Determination of Activation Energy and Ping-Pong Kinetic Model Constants of Enzyme-Catalyzed Self-Epoxidation of Free Fatty Acids using Micro-reactor

Abstract

This work reports bioconversion of unsaturated free fatty acids present in soapstock, inherent waste of edible oil manufacture, to the epoxidized fatty acids using Candida rugose lipase in a micro-reactor. Activation energy of the epoxidation reaction was found to be 32.27 kJ mol−1 while the enzyme deactivation was observed at higher temperature than 35 °C with an activation energy of 91.18 kJ mol−1. The low hydrodynamic retention time in the micro-reactor provides a proper condition to measure of initial rates of the enzymatic reaction.

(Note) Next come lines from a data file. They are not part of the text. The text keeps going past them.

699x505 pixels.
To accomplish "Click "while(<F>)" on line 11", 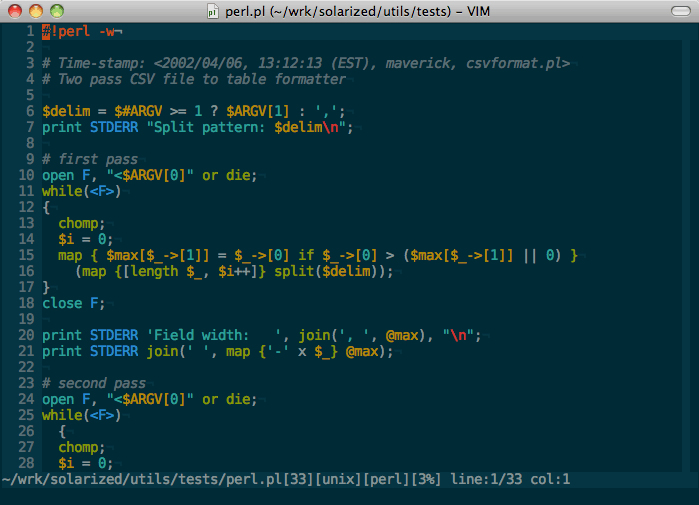I will (x=82, y=191).
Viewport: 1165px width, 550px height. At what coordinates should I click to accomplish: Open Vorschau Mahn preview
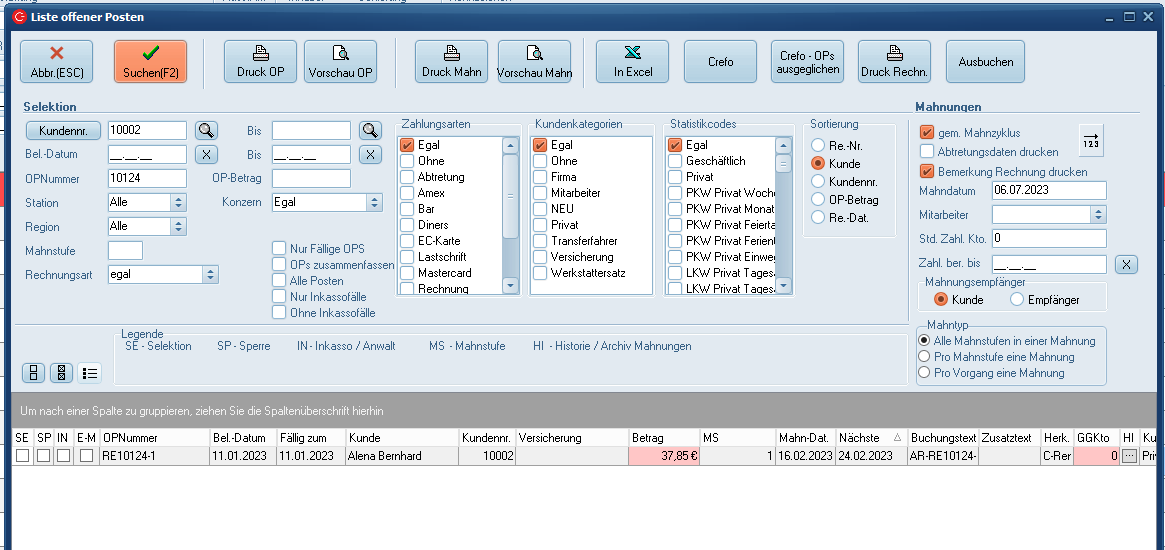pyautogui.click(x=534, y=61)
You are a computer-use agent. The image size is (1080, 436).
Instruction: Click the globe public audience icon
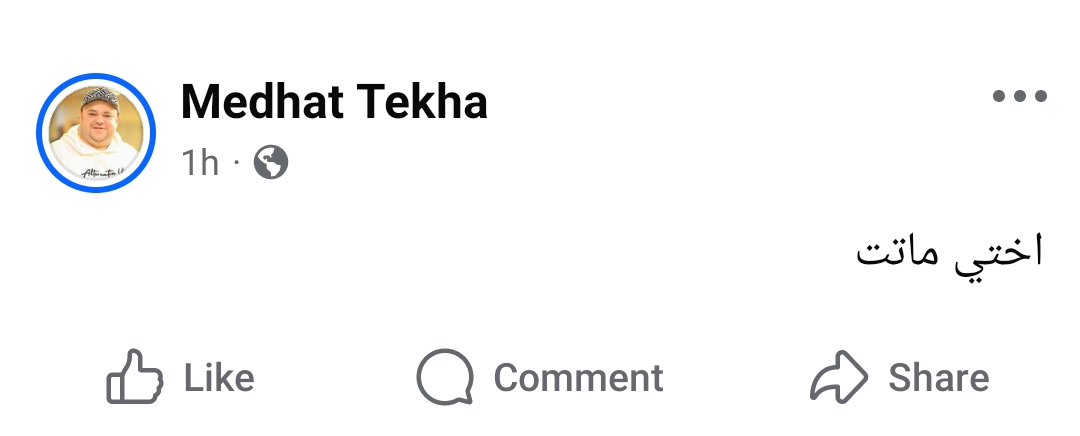(271, 163)
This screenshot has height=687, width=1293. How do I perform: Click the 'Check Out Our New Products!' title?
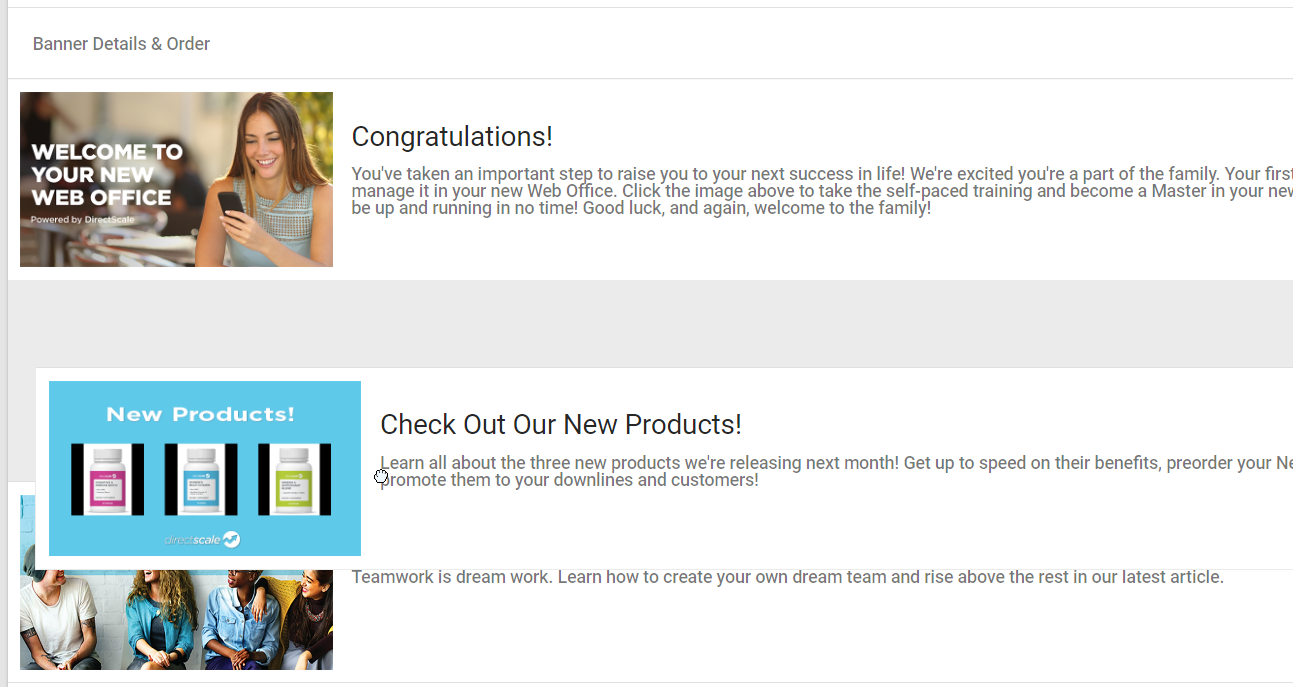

The kinetics study was performed at ten different molar ratios of H2O2/C=C, and constants of the Ping-Pong bi bi model were estimated as follows: the maximum specific enzyme activity (Vmax) of 1.453 × 105 mM min−1 genzyme−1, dissociation constant for enzyme-FFA complex (KA) of 58.83 mM genzyme−1, Michaelis constant for FFAs (KmA) of 1.382 × 103 mM genzyme−1, Michaelis constant for hydrogen peroxide (KmB) of 3.279 × 106 mM genzyme−1, and the deactivation constant due to hydrogen peroxide (KIB) of 59.25 mM genzyme−1. The cross-linked enzyme aggregate technology provided a simple method to produce the robust biocatalyst for this bioconversion where more than 89% of original activity was maintained after 9 cycles in the micro-reactor.